Goal
Find each line in the material below that contains the string "height", and copy those lines out. Matches must have the same letter case.

Given records
▼
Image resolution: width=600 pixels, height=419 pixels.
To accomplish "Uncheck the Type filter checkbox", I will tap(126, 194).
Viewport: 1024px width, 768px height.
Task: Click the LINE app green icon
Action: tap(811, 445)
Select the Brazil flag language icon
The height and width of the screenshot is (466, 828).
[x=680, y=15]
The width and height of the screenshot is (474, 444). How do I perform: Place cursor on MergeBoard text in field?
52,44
▲
▼
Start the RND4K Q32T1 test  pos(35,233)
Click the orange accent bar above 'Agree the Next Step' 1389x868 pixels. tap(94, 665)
▲
▼
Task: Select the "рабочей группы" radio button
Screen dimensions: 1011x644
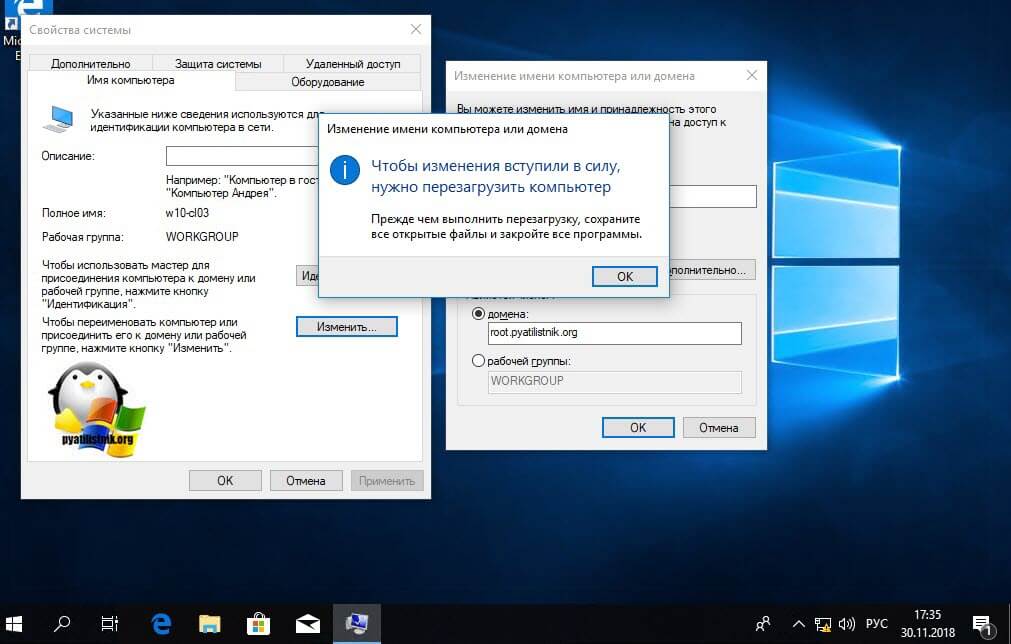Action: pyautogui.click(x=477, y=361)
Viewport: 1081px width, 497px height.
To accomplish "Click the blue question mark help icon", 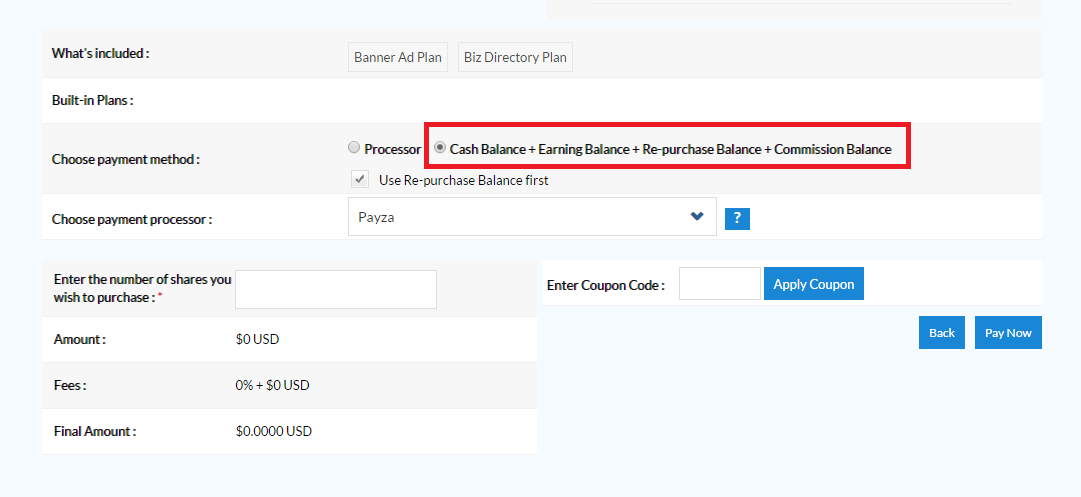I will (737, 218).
▲
Task result
Image resolution: width=600 pixels, height=419 pixels.
Viewport: 1024px width, 768px height.
The height and width of the screenshot is (466, 828).
The width and height of the screenshot is (474, 444). How do I perform: Place cursor on MergeBoard text in field?
Viewport: 1081px width, 497px height.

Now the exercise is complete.